The access preparation is oval as in the maxillary canine.

SUMMARY:
The most common error made in accessing anterior teeth is perforation
of the facial crown or root surface. If the canal is not easily encountered
within the confines of the crown of the tooth, an instructor must be
consulted. Remember to estimate the location of the pulp chamber and if you
do not find it there take a radiograph and ask for help
In order to minimize perforations you must evaluate the radiographs and
estimate where the pulp chamber will be found and determine if you are
comfortable with this search. If so, then go to this predetermined location.
If you do not find the pulp chamber at this point, take at least 2 radiographs
(at different angles) to help guide you along with faculty consultation.
Always have an objective when you cut on a tooth. When in doubt, ASK FOR
HELP!!
MAXILLARY CENTRAL INCISOR
MAXILLARY LATERAL INCISOR
MAXILLARY CANINE
MANDIBULAR CENTRAL AND LATERAL INCISOR
MANDIBULAR CANINE
ANTERIOR ACCESS
1. Use a #2 F.G. round bur for mandibular incisors
or a #4 F.G. round bur for all other anterior teeth.
A fissure bur such as the 557 may also be used
for access. Hold the bur perpendicular to the
lingual surface and make an outline of the access
preparation 2 mm into tooth structure.
The preparation extends from the cingulum
to 2/3 of the cusp height. Mandibular incisors
may extend all the way to the incisal edge.

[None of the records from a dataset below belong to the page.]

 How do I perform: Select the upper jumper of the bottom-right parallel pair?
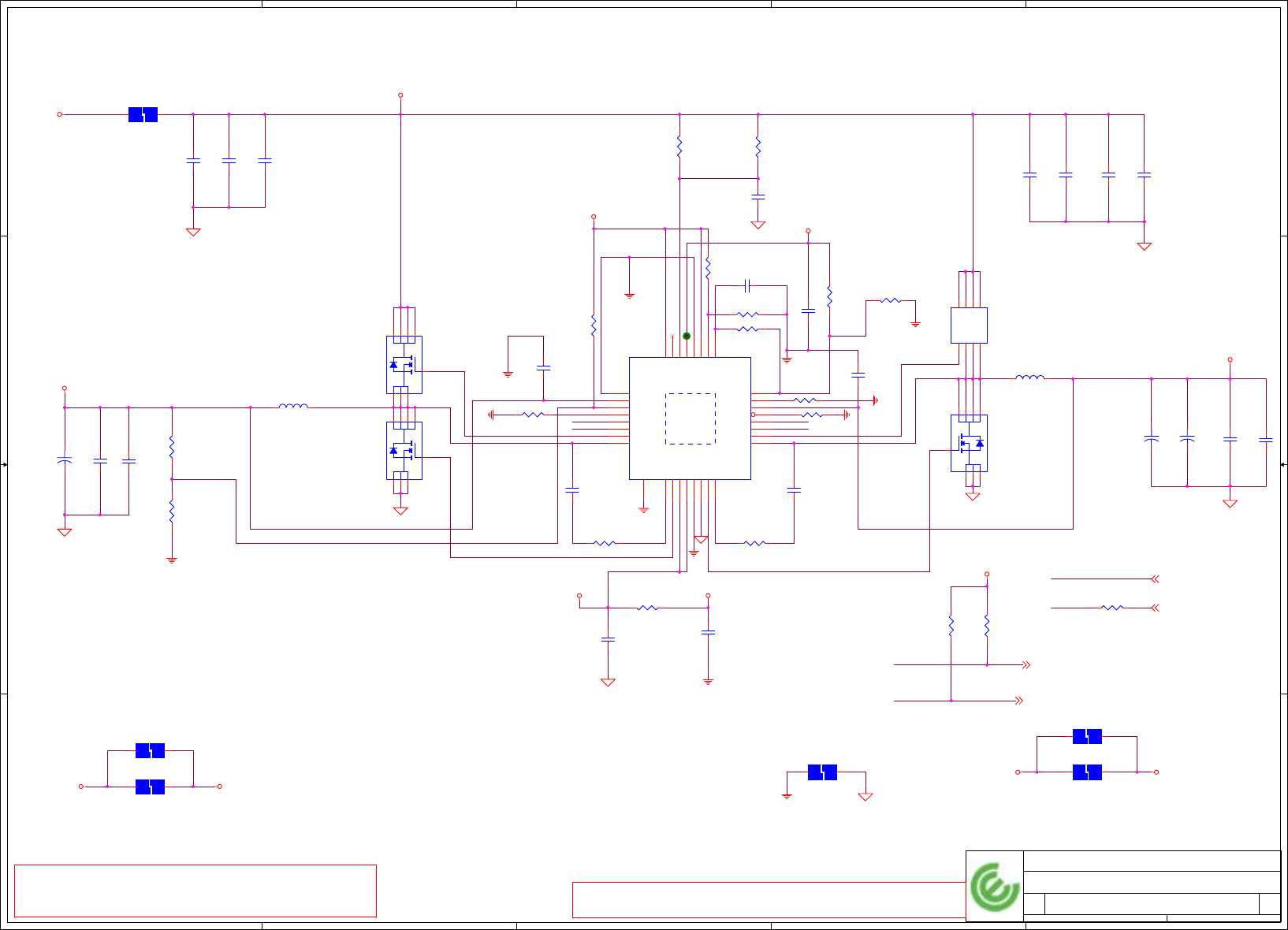tap(1087, 737)
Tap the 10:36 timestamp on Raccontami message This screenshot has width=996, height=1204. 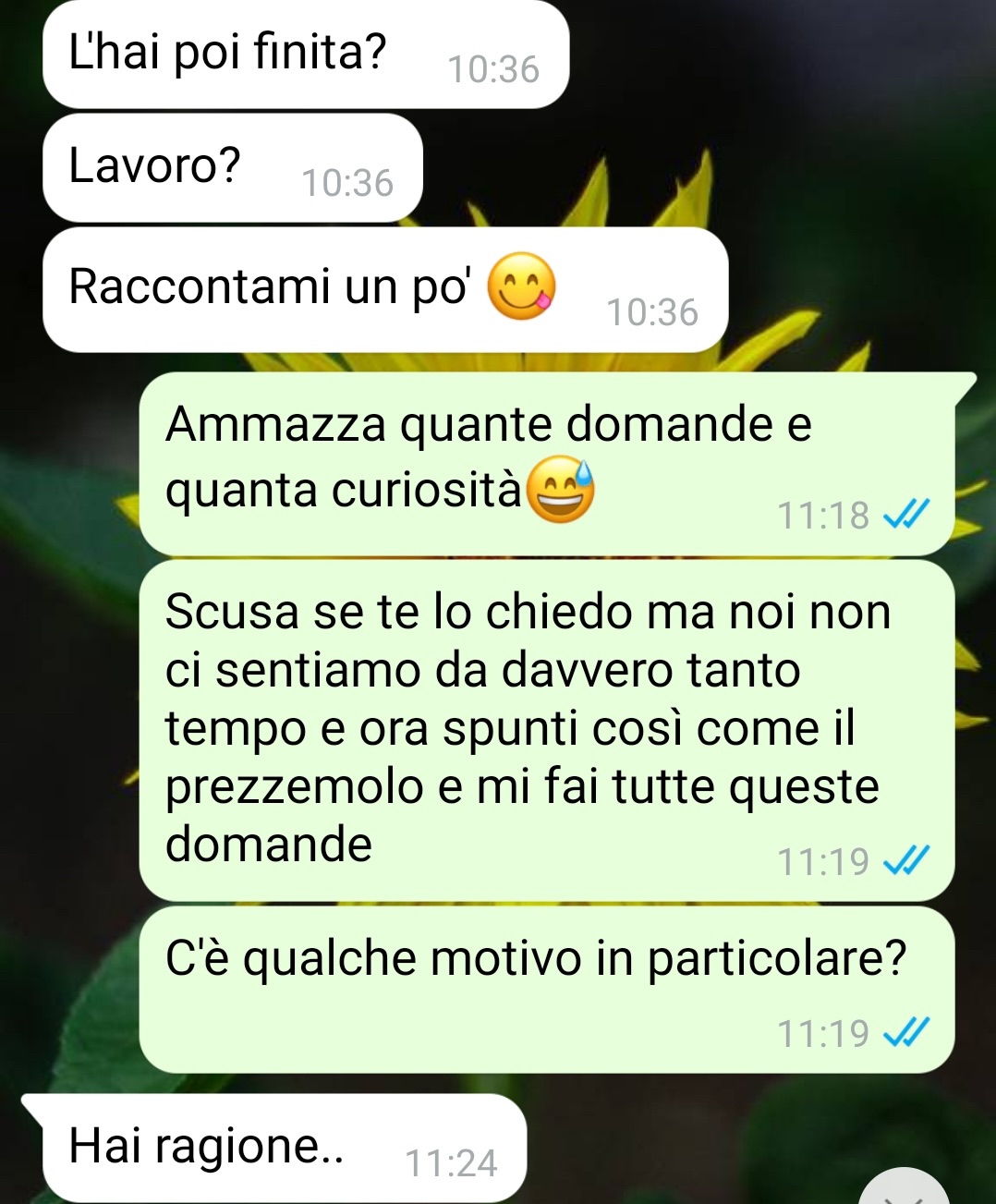point(652,312)
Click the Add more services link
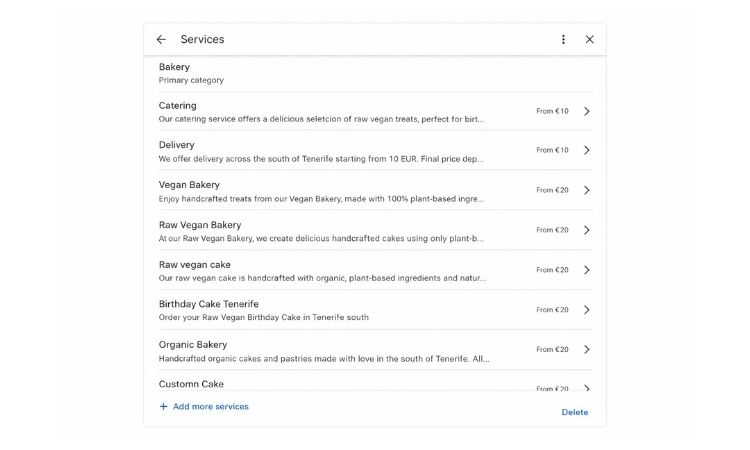The image size is (750, 450). click(210, 407)
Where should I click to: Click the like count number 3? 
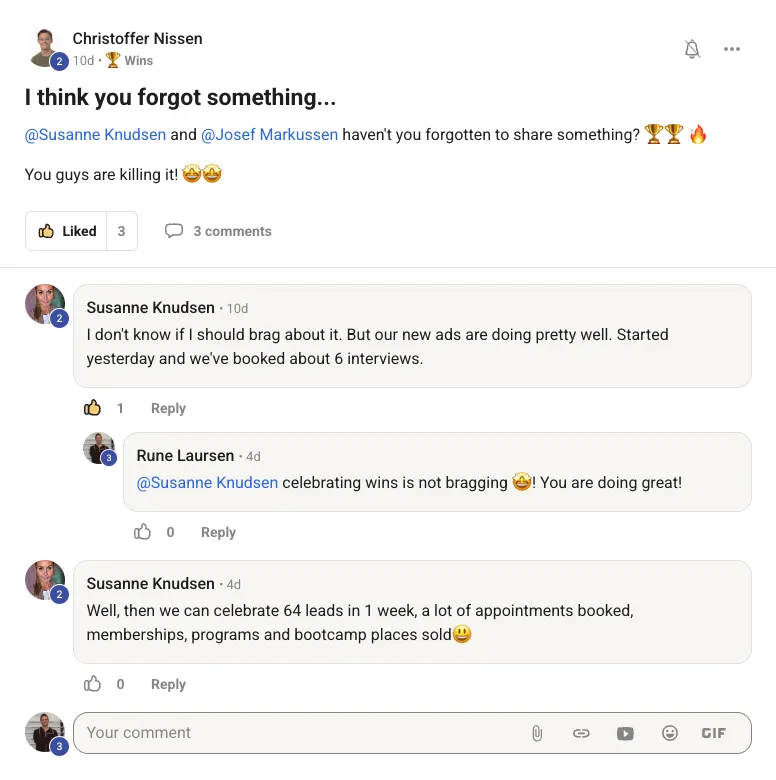click(x=121, y=231)
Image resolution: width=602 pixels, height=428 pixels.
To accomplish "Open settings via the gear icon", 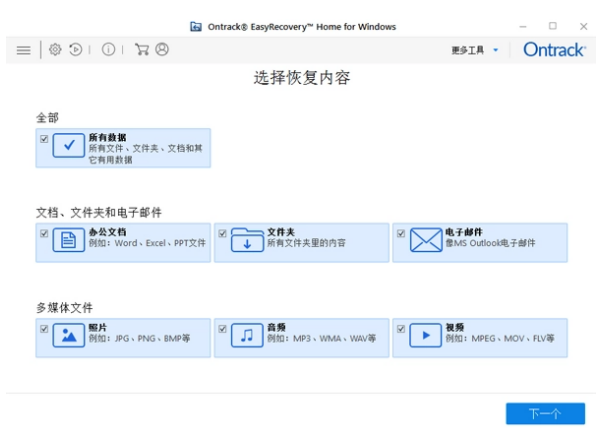I will click(x=55, y=49).
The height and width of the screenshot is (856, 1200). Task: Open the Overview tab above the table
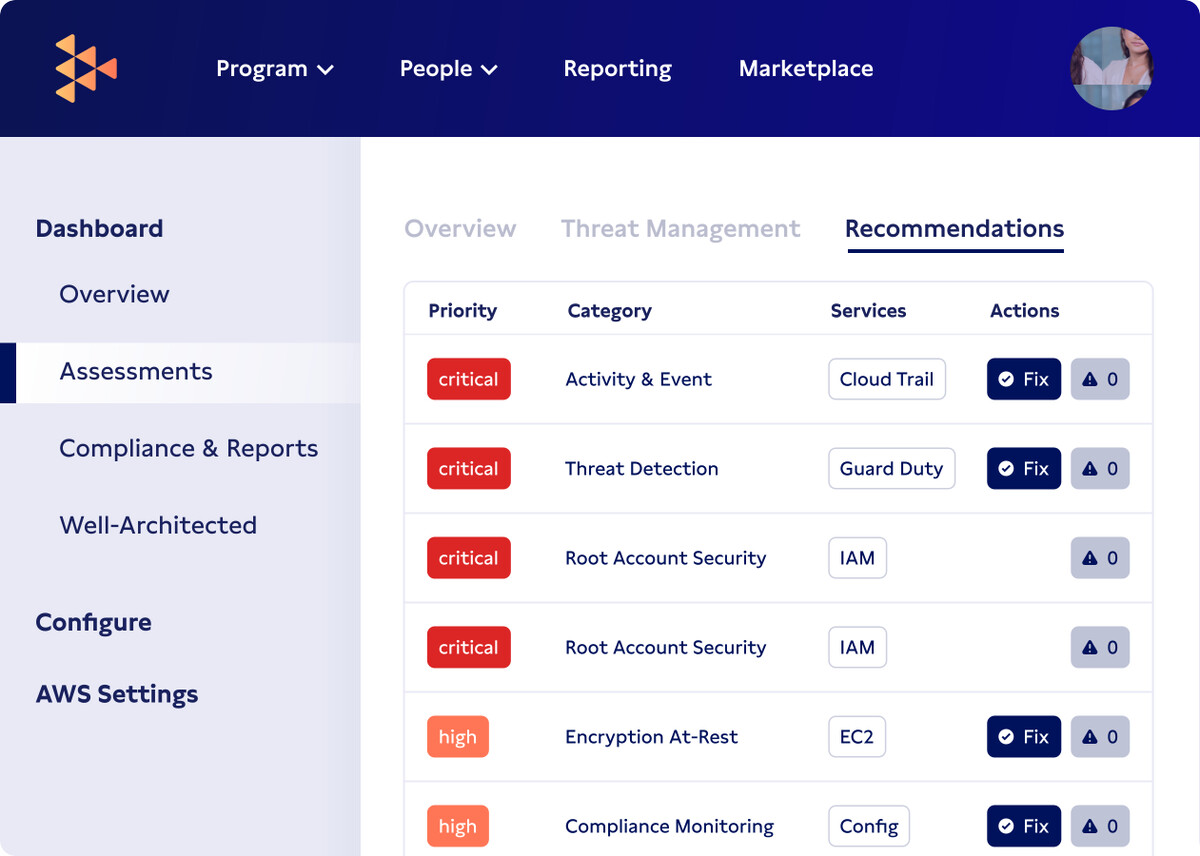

2. Change the angle of the bur so it is parallel


to the long axis of the tooth and place the tip
of the bur in the most cervical part of the
access outline (cingulum area). Make initial
penetration into the pulp chamber. Do not
penetrate more than 4 mm from the lingual
surface - there is a risk of perforating the
buccal surface. Get help if you have not
found the pulp chamber at this point.
Do not remove tooth structure from the walls
or floor of the pulp chamber unless specifically
instructed to do so by an instructor.

3. Locate the opening into the chamber with


the DG16 endodontic explorer.

4. Enter the pulp chamber with a round,


then with the bur parallel to the long
axis of the tooth; sweep it incisally,
unroofing the rest of the pulp chamber.
5. Probe for the orifice(s) with a sharp
endodontic explorer.

6. If the canal is large, remove


the lingual overhang with
Gates-Glidden drills,

7. Explore any remaining pulp horns with a DG16-explorer.